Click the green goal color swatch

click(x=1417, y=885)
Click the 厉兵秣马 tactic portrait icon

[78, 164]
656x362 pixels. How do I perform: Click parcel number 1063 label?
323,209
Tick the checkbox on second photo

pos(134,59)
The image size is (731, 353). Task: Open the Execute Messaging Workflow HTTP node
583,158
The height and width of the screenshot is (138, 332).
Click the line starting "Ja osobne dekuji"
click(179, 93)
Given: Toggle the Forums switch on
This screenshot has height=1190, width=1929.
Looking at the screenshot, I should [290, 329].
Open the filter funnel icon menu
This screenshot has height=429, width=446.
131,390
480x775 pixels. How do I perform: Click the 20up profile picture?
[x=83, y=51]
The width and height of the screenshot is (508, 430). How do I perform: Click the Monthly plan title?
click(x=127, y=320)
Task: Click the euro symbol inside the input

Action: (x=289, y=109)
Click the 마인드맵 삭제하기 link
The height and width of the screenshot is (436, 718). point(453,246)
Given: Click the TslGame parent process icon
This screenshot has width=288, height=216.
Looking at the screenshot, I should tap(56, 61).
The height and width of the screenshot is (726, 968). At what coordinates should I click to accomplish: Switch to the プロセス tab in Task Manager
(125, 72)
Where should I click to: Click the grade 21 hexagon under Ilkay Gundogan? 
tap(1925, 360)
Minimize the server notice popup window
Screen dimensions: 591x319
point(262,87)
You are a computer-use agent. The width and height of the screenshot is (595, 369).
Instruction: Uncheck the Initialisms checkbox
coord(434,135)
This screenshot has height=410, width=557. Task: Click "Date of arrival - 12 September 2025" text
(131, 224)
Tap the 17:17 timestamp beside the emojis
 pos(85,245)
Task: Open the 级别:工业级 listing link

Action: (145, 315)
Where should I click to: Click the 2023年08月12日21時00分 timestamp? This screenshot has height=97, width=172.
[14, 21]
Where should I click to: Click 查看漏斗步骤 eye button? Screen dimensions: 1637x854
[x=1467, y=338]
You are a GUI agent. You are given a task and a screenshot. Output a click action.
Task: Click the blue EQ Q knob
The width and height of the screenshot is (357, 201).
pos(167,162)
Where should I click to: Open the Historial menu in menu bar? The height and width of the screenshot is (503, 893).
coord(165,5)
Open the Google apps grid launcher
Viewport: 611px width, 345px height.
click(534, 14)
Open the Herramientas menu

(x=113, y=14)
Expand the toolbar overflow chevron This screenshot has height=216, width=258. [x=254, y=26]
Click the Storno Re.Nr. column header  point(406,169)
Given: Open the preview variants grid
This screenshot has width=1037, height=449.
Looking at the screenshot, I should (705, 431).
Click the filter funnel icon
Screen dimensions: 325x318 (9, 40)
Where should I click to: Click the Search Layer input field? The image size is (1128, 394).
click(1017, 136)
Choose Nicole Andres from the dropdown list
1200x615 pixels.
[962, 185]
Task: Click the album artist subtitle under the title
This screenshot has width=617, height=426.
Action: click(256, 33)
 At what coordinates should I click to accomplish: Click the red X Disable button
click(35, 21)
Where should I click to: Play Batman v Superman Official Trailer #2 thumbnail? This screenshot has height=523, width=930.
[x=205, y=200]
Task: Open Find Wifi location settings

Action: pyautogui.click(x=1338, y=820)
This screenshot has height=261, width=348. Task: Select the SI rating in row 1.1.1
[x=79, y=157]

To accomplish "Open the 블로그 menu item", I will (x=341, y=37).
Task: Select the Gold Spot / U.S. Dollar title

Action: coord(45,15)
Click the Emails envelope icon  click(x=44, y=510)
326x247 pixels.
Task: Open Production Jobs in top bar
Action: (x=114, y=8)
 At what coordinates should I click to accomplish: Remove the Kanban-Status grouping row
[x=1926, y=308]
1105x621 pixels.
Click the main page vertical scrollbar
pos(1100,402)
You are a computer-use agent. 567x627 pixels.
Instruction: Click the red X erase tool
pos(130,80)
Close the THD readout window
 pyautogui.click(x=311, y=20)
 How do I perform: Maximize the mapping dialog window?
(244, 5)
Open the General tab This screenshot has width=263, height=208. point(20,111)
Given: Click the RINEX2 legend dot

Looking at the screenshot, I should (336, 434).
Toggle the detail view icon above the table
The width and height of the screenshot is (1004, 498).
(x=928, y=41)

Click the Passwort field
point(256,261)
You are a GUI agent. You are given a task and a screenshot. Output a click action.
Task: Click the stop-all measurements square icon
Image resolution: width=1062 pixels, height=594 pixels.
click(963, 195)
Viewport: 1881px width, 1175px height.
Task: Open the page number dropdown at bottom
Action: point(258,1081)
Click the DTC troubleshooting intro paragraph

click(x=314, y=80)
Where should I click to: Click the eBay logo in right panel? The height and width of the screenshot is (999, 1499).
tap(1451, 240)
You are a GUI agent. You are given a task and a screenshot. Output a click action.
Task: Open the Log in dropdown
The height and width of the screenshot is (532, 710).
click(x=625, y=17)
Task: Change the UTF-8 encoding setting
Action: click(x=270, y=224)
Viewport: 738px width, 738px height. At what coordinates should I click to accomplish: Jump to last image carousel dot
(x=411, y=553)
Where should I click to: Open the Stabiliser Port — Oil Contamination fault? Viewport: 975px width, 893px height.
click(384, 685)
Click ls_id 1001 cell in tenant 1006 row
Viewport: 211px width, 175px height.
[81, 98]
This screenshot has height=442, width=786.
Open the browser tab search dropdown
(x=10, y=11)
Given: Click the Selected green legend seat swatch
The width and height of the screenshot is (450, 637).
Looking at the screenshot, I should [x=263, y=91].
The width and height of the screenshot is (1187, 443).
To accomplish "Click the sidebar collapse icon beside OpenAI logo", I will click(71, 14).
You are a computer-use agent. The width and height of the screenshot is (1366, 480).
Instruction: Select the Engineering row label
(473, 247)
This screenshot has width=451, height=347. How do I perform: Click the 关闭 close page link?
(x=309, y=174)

TASK TO COMPLETE ->
Can you write out only the lines from the one containing "The width and height of the screenshot is (1187, 443)." through the last line above, requests included, with every coordinate in the answers multiplied by 0.2 and rounded to a whole number (halves rounding up)?

RESPONSE ->
The width and height of the screenshot is (1187, 443).
To accomplish "Click the sidebar collapse icon beside OpenAI logo", I will click(14, 3).
You are a computer-use agent. The width and height of the screenshot is (1366, 480).
Instruction: Select the Engineering row label
(95, 49)
This screenshot has width=451, height=347. How do I perform: Click the 关闭 close page link?
(x=62, y=35)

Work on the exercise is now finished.